Go to the line that contains "Click the Edit Image button" in the records below and repeat it, and each line after it, exactly through the end, omitting pictures.
─── Records to use ───
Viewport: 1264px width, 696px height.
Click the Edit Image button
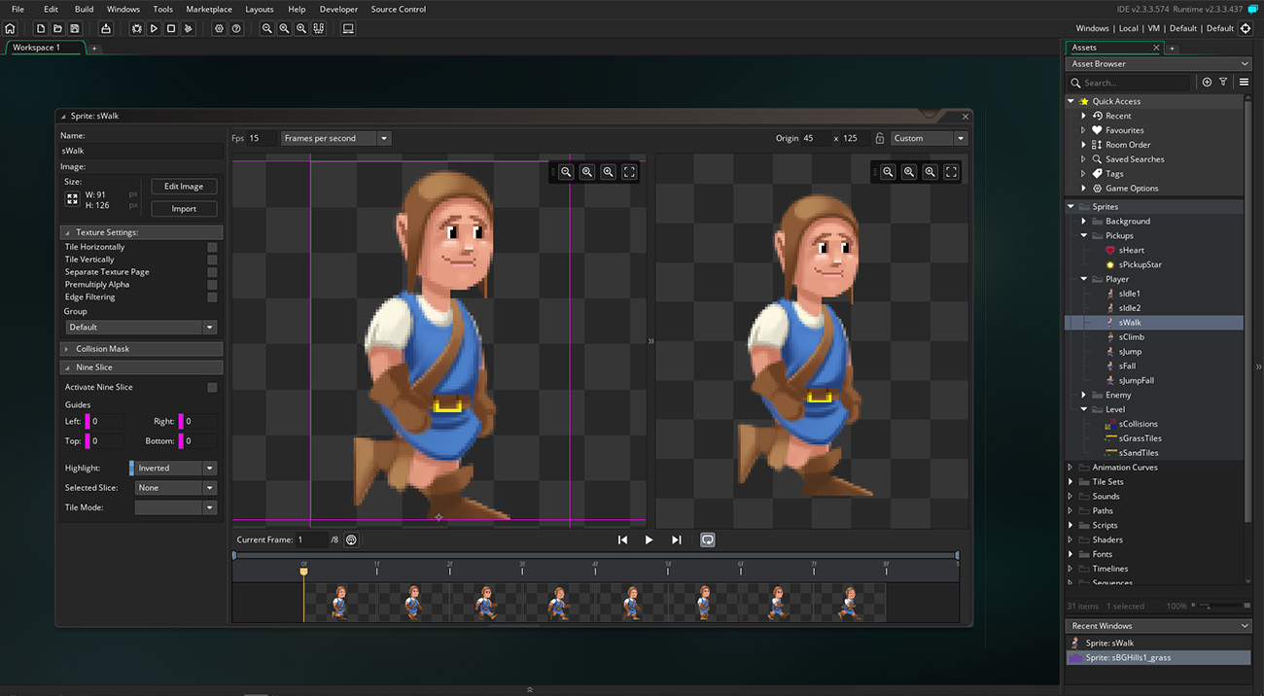[x=184, y=187]
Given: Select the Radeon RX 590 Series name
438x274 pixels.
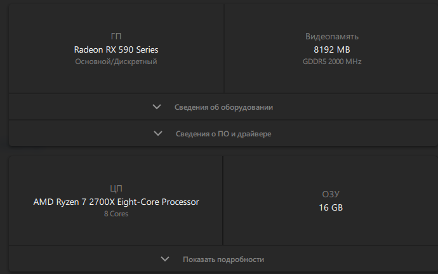Looking at the screenshot, I should pos(116,49).
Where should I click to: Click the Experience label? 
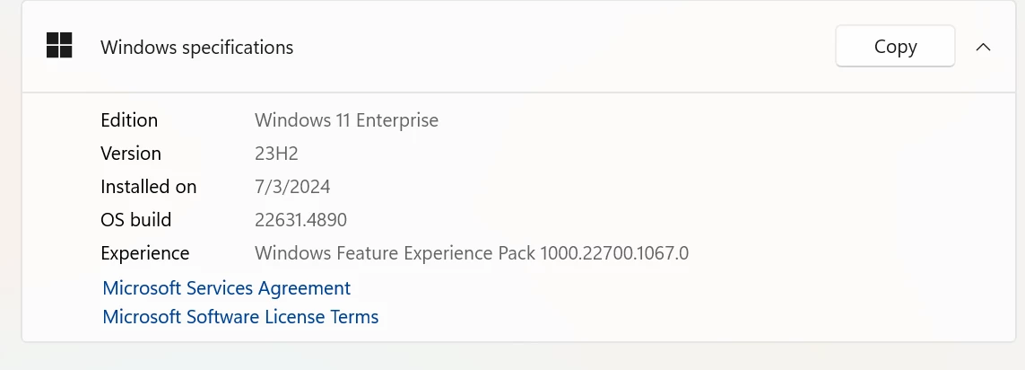click(144, 253)
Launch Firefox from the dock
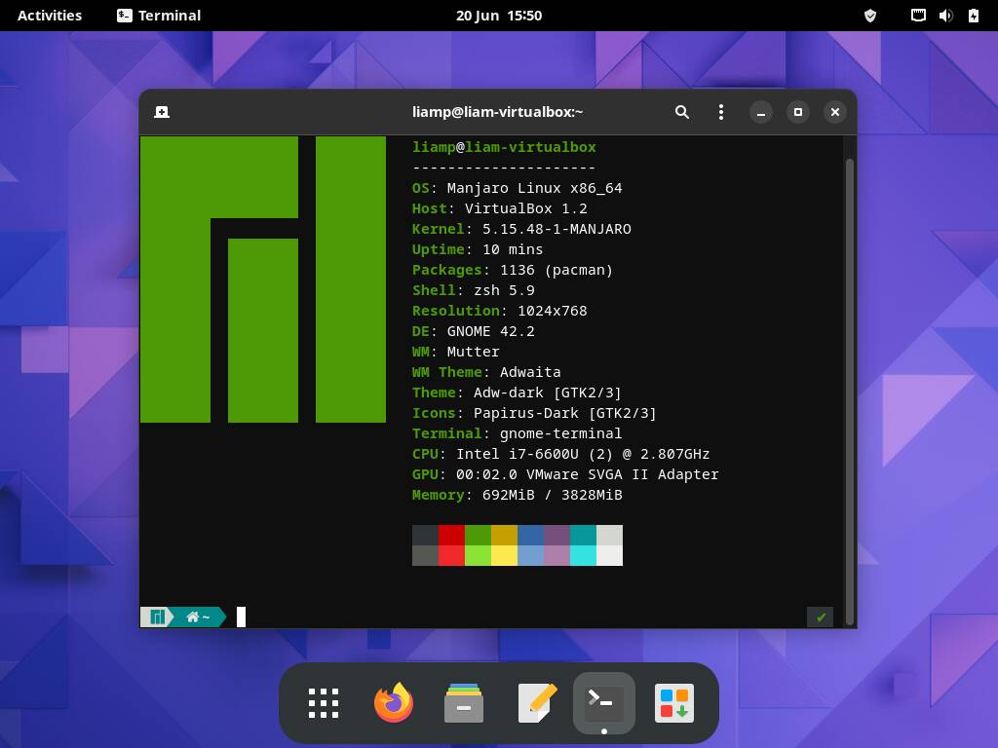Screen dimensions: 998x748 (393, 702)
───
▸ Output of the task
Click the Edit Image button
[x=184, y=187]
Given: Select the Radeon RX 590 Series name
438x274 pixels.
Looking at the screenshot, I should pos(116,49).
Where should I click to: Click the Experience label? 
click(144, 253)
Launch Firefox from the dock
Screen dimensions: 998x748 (393, 702)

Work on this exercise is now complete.